Nevertheless, Youa Tuangou, which translates in Chinese to “group buy,” is today’s Groupon clone of the day. The site is the youngest of the Groupon clones covered thus far, but it will prove a formidable opponent to Groupon as the collective buying behemoth expands its global reach.
Launched in beta in early December, Youa Tuangou is a project of Baidu, the Google of China (now that Google is no longer the Google of China). The Chinese search engine accounts for 73% of all searches in China, while Google accounts for 21.5%.
Though still young, Youa Tuangou already closely mirrors Groupon, including the U.S. company’s recent introduction of Groupon Stores, which will allow merchants to create and launch as many of their own deals as they want, as often as they want, thereby alleviating the wait to be featured as a Groupon deal of the day (merchants will have their deals promoted via email and will walk away with 70% of each Groupon sold and 90% of each non-promoted Groupon sold, but I digress). Similarly, Baidu’s new group buying project will allow merchants to create their own deals through its Baidu Shenbian website, a Yelp-like site where users can post consumer reviews on local businesses and services. The deals will then be promoted on Baidu Shenbian through Youa Tuangou.
"Any merchant on Shenbian can set up a group shopping deal. We give them the tools," said company spokesperson Kaiser Kuo to IDG News. "This is going to be a very important feature for us on Youa."
This isn’t China’s first foray into collective buying, but it is a very different approach to what the country had before. TeamBuy.com.cn was founded in 2006 with the goal of organizing shoppers to take to the streets en masse and haggle with local merchants face-to-face. This is exactly what it sounds like. Chinese consumers use TeamBuy to rally mobs of 15+ shoppers to show up at a merchant’s storefront to demand discounts on goods. Somehow, the site took off, despite how utterly exhausting its platform sounds (this is what Costco is for, and even Costco is too exhausting).
The team buying trend took off in China in 2007, but online shopping has been slower to catch on in a market that is flooded with knockoffs and shoddy workmanship (melamine, anyone?). "Online shopping has been around for a few years, and Chinese people realize that it's quick and easy, but there's a crisis of trust and honesty. How do you know whether to trust the seller?" said Ouyang Jixing, deputy director of www.020tgw.com, a team-buying Web site in Guangzhou, in an interview with the Christian Science Monitor.

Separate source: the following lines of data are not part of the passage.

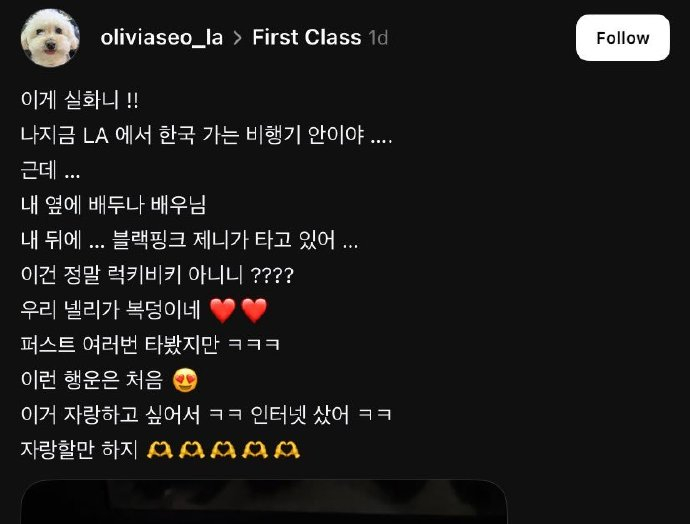Click the line '퍼스트 여러번 타봤지만 ㅋㅋㅋ'
690x524 pixels.
[150, 344]
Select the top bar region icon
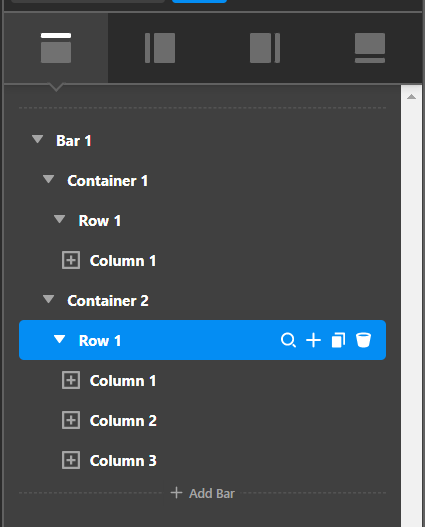Viewport: 425px width, 527px height. 56,48
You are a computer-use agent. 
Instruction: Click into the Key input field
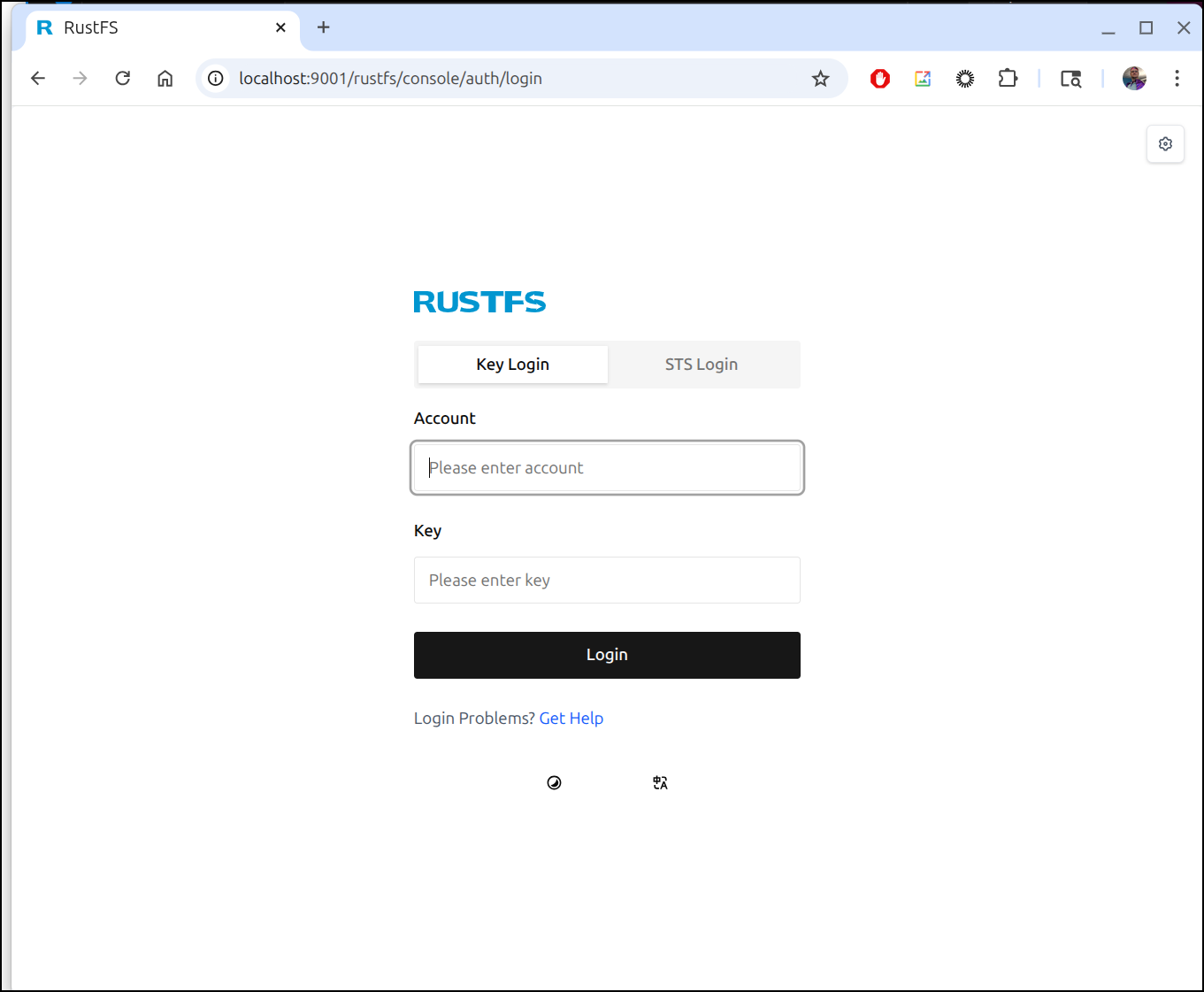point(607,581)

But that looks poised to change as Groupon inches its way over to China. While Groupon has not yet reached mainland China, it recently bought up three websites in the region, two of which serve Hong Kong and Taiwan. Other Groupon-like sites have cropped up in China in recent months—1,200 to be exact. The market is expected to be approximately 980 million yuan ($147.6 million) by the end of the year, with a 57% growth rate over the next several years, according to Analysys International.